Berlin. Es war mal wieder ein Tag der Sondersitzungen im Berliner Regierungsviertel. Am Morgen beschloss das Bundeskabinett den Gesetzentwurf für den neuen Rettungsschirm für den Euro, an dem sich Deutschland mit 123 Milliarden Euro beteiligen soll. Am Nachmittag tagten die Fraktionen, um sich von Innenminister Thomas de Maizière (CDU) über Details informieren zu lassen. Er hatte den erkrankten Finanzminister Wolfgang Schäuble (CDU) am Wochenende vertreten, als die EU-Minister in einer Nachtsitzung die Finanzhilfen beschlossen hatten. Das Gesamtpaket mit Garantien und Krediten der EU und des Währungsfonds IWF umfasst 750 Milliarden Euro. Zeit für intensive Beratungen bleibt aber - ähnlich wie im Fall der Notkredite für Griechenland - kaum. Der Bundestag soll das neue Gesetz möglichst schon nächsten Freitag beschließen.

Die Regierungsfraktionen von Union und FDP signalisierten bereits Unterstützung für das hektisch geschnürte Rettungspaket.
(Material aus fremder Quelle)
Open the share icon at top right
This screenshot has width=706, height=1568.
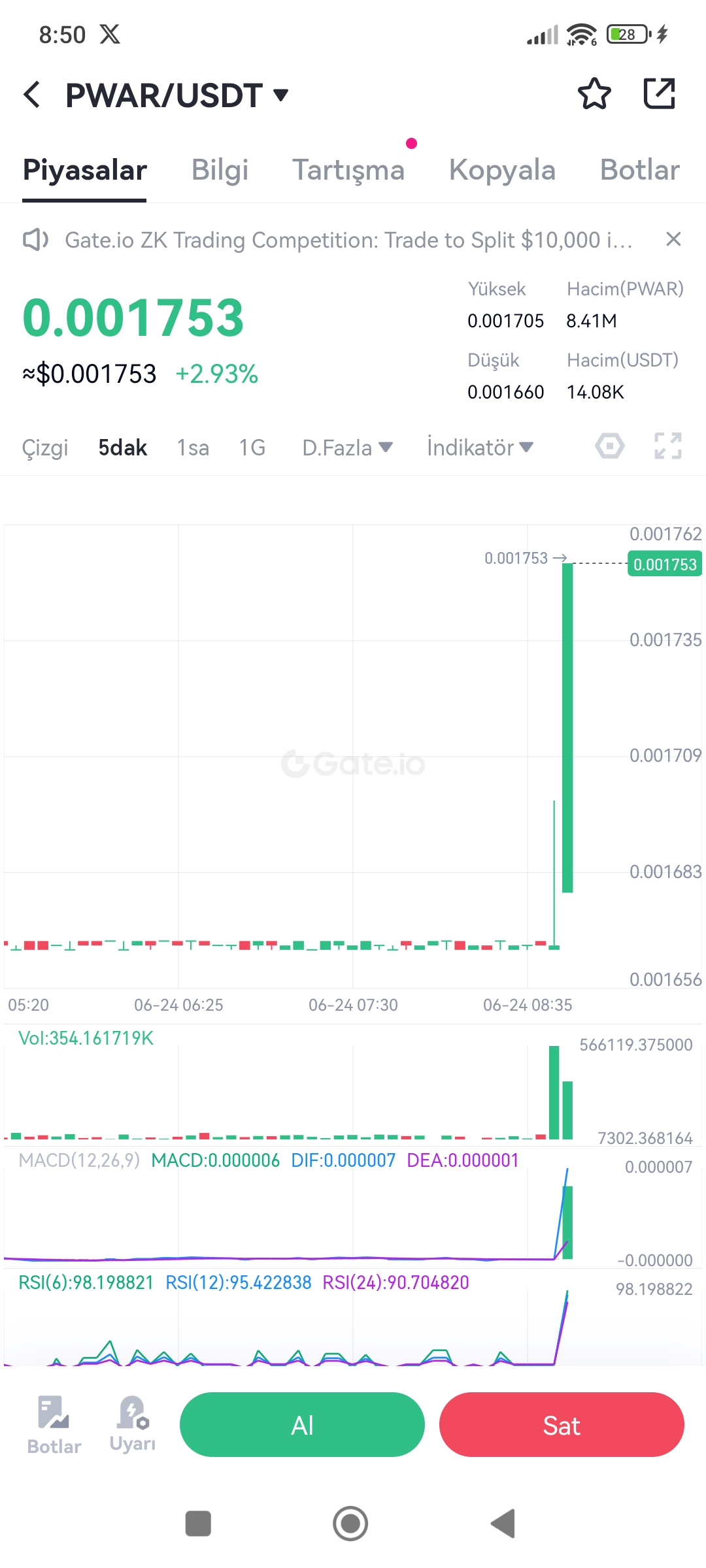(659, 93)
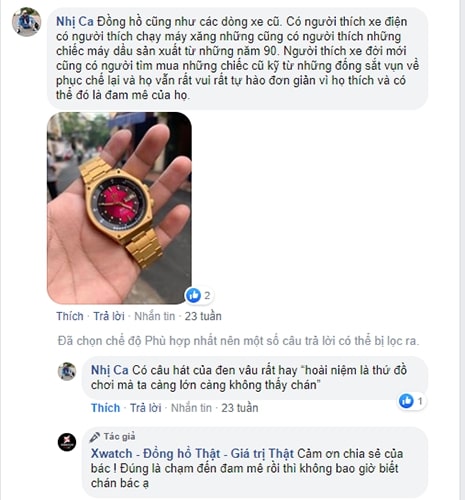465x500 pixels.
Task: Open 23 tuần timestamp of top comment
Action: pyautogui.click(x=203, y=316)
Ob sich diesmal aber die oppositionellen Sozialdemokraten zu einer Zustimmung durchringen können, ließ deren Fraktionschef Frank-Walter Steinmeier gestern offen: "Jetzt etwas zum Abstimmungsverhalten der SPD zu sagen, wäre verfrüht."
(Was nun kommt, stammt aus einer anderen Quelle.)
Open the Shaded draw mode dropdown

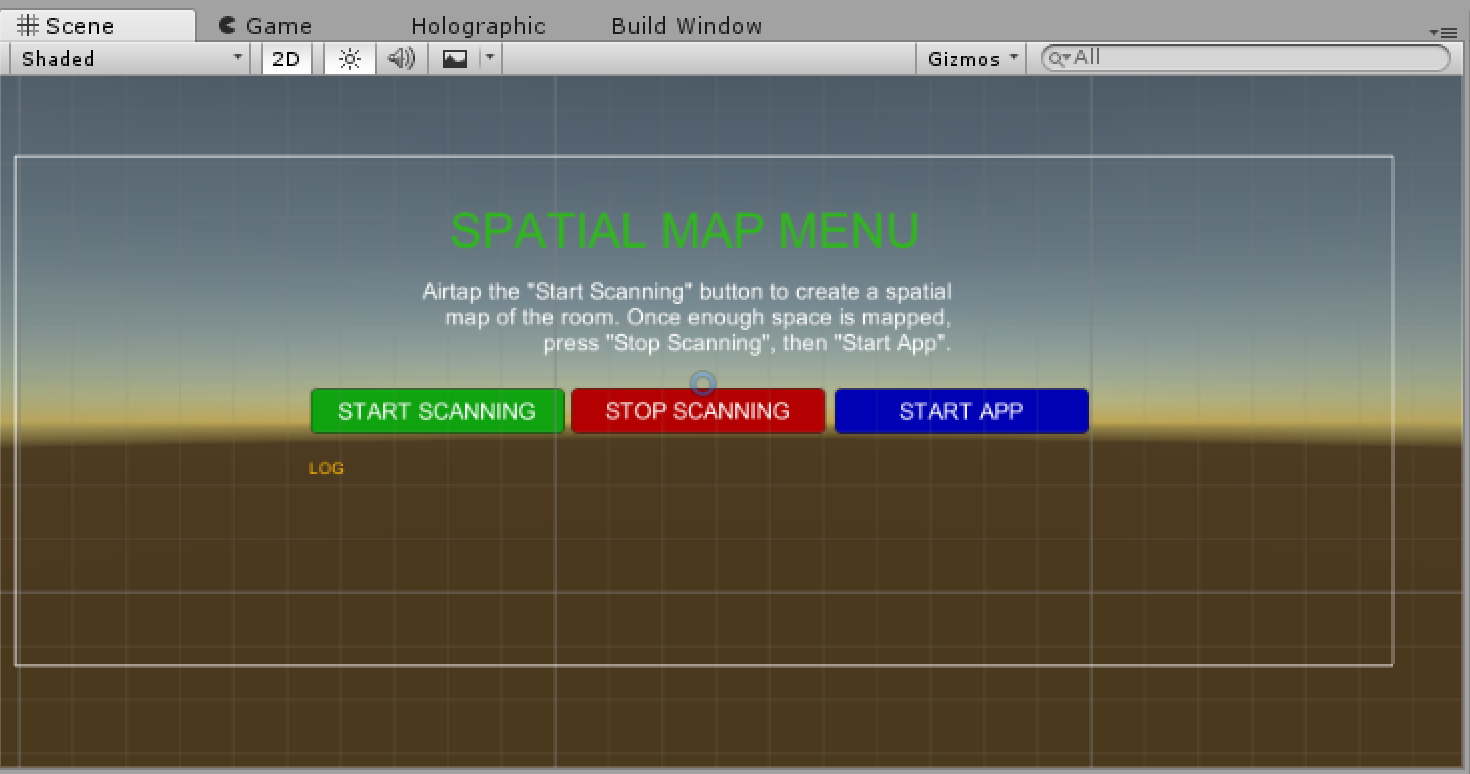[132, 59]
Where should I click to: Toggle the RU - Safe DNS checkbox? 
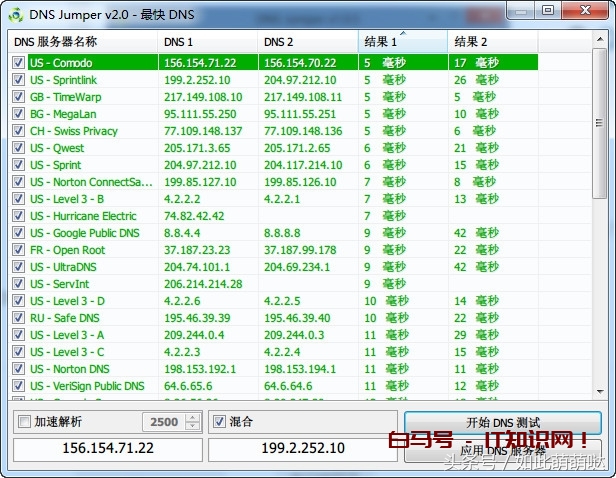[19, 318]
In der vergangenen Woche war die Zustimmung der Sozialdemokraten im Bundestag zu den Griechenland-Hilfen am Streit um die von der SPD im Gegenzug geforderte Einführung einer Finanztransaktionssteuer gescheitert, die vor allem die FDP vehement ablehnt. Peter Altmaier, parlamentarischer Geschäftsführer der Unionsfraktion, zeigte sich dennoch zuversichtlich, dass es diesmal gelingen könne, die SPD mit ins Boot zu holen. In dem Gesetz sei nämlich auch eine "angemessene Aussage zur Regulierung der Finanzmärkte" enthalten. Allerdings warne er davor, sich an einzelnen Punkten festzubeißen, da es ums große Ganze gehe. Damit meinte er offenbar die Forderung nach einer Finanztransaktionssteuer, an der die SPD festhält. Steinmeier hatte gesagt: "Dafür werden wir weiter streiten." Die Finanzmärkte müssten ihre Beiträge leisten, es dürften nicht allein die Steuerzahler belastet werden. Der Auftrag, die Einführung einer solchen Steuer auf internationaler Ebene zu prüfen, sei schließlich auch in dem EU-Beschluss vom Wochenende enthalten.
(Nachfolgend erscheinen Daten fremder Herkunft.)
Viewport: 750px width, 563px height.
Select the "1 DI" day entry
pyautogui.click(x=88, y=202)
Genau das brachte aber gestern manchen Liberalen in Rage, als de Maizière in der FDP-Fraktion auftauchte. Etliche hatten sich mit der Abschluss-Erklärung des Euro-Krisengipfels bewaffnet und wollten vom "Ersatz-Finanzminister" wissen, wie er dem habe zustimmen können.

De Maizière argumentierte, er habe Schlimmeres in dem Papier sogar verhindern können. Unklar aber bleibt die Linie der Kanzlerin, mit der de Maizière während der Verhandlungen ständig in Kontakt gestanden haben soll. Zu Zeiten der Großen Koalition mit der SPD hat sich Merkel für eine Transaktionssteuer ausgesprochen. Inzwischen, heißt es, strebe sie aber eine eher schwächere Lösung nach dem Modell des Internationalen Währungsfonds (IWF) an, bei der nur Bankengewinne und Gehälter besteuert werden (Finanzaktivitätssteuer).

Der Chefhaushälter der FDP, Otto Fricke, kritisierte die vielen offenen Fragen: "Wir müssen nicht alles mitmachen." Auch in der Unionsfraktion war die Stimmung schon mal besser: Einige murren, man verscherbele gerade das Erbe von CDU-Altkanzler Helmut Kohl und seinem CSU-Finanzminister Theo Waigel - den stabilen Euro und die unabhängige Zentralbank. Kanzlerin Merkel konterte vor den Abgeordneten, es gehe um die "Zukunftsfähigkeit" Europas, und warb um Zustimmung.